L'uniformité des provinces, et pour parler encore plus précisément, le consentement unanime de tous les évêques de l'Eglise gallicane, paroît principalement en trois choses: dans la manière de recevoir la constitution apostolique, dans le fond de la doctrine, et dans l'examen des formalités.

Pour ce qui regarde l'acceptation solennelle de la constitution, les évêques toujours attachés à la tradition, après avoir recherché les exemples des siècles passés, et en particulier ce qui s'étoit fait · en la dernière occasion, qui étoit l'acceptation solennelle des constitutions d'Innocent X, et Alexandre VII, sur les cinq propositions, résolurent d'un commun accord, qu'à ce grand exemple et pour maintenir les droits sacrés des évêques, on y devoit procéder non par une simple exécution, mais toujours avec connoissance, et par forme de jugement ecclésiastique. Ainsi l'avoient entendu ces grands papes saint Innocent, saint Léon I, saint Simplice, saint Grégoire, saint Martin, saint Léon III, Jean VIII, Victor II, Eugène III, et les autres, dont les provinces alléguoient les autorités. Les églises tenoient à honneur de citer les lettres des Papes qui leur étoient adressées, et celles que nos ancêtres leur avoient autrefois écrites dans le même esprit.

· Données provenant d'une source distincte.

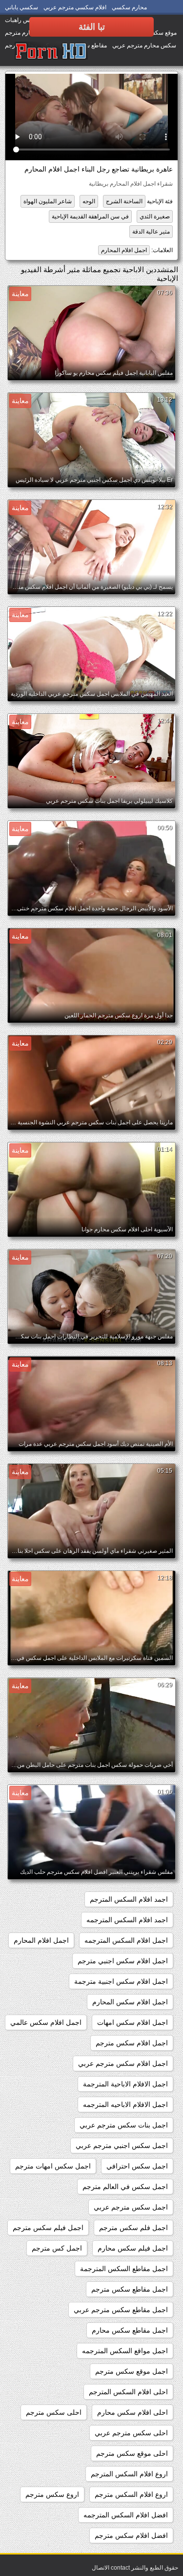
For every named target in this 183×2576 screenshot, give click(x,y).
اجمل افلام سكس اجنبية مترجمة (121, 1981)
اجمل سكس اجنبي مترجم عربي (122, 2145)
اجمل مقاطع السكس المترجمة (124, 2269)
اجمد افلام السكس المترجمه (127, 1920)
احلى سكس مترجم (53, 2412)
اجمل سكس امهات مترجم (53, 2166)
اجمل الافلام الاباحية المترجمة (125, 2084)
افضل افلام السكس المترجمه (125, 2515)
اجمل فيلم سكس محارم (133, 2248)
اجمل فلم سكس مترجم (133, 2228)
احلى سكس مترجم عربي (131, 2433)
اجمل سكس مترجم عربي (131, 2207)
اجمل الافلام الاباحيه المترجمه (125, 2104)
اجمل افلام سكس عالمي (45, 2022)
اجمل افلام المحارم (124, 250)
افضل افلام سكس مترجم (131, 2535)
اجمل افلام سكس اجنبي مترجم (123, 1961)
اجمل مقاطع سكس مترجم (129, 2289)
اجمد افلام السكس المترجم (129, 1899)
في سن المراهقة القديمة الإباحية (90, 216)
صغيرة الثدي (155, 216)
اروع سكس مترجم (52, 2494)
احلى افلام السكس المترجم (128, 2392)
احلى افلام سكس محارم (132, 2412)
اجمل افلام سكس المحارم (130, 2002)
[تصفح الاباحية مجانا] (51, 51)
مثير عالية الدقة (151, 231)
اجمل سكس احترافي (137, 2166)
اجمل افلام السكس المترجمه (126, 1940)
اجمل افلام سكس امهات (132, 2022)
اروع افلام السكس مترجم (131, 2494)
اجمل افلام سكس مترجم (132, 2043)
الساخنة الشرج (124, 201)
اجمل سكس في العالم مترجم (125, 2186)
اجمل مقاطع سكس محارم (130, 2330)
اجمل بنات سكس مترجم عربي (124, 2125)
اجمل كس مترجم (57, 2248)
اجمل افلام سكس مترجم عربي (123, 2063)
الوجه (88, 201)
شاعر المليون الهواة (47, 201)
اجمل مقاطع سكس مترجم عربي (121, 2310)
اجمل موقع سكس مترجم (131, 2371)
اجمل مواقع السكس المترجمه (125, 2351)
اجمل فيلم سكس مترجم (48, 2228)
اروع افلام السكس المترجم (129, 2474)
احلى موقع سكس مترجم (132, 2453)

Le Pape, comme le chef et la bouche de toute l'Eglise, du haut de la chaire de saint Pierre, dans

laquelle toutes les églises gardent l'unité, annonçoit à tous les fidèles la commune tradition avec toute l'autorité du Prince des apôtres les évêques reconnoissoient dans le décret du premier Siége la tradition de leurs saints prédécesseurs toute vivante dans leurs églises; et ce consentement parfait étoit la dernière marque de l'assistance du Saint-Esprit qui animoit tout le corps de l'Eglise catholique; c'étoit là cet examen que le grand pape saint Léon avoit tant loué. Ainsi, en reconnoissant la divine supériorité du premier Siége, les évêques se conservoient le dépôt de la tradition que Jésus-Christ leur avoit mis entre les mains, et même selon l'ordre naturel, le premier jugement dans les questions de la foi. Mais en même temps ils avouoient que le premier Siége, lorsque le besoin de l'Eglise le demandoit, pouvoit commencer, pour être suivi avec connoissance par les Siéges subordonnés, en sorte que tout aboutît à l'unité catholique. On trouva même dans l'antiquité, et avec le consentement du grand pape saint Léon, un concours des provinces de l'Empire, semblable à celui qui venoit de se pratiquer. Enfin, les actes de ces assemblées sont un trésor d'érudition ecclésiastique, qui ne laisse rien à désirer sur l'ancien ordre de l'Eglise, sur l'autorité des canons, et sur les libertés aussi saintes que modestes et respectueuses que Jésus-Christ nous a acquises par son sang, et dont aussi les Eglises chrétiennes ont toujours été și jalouses.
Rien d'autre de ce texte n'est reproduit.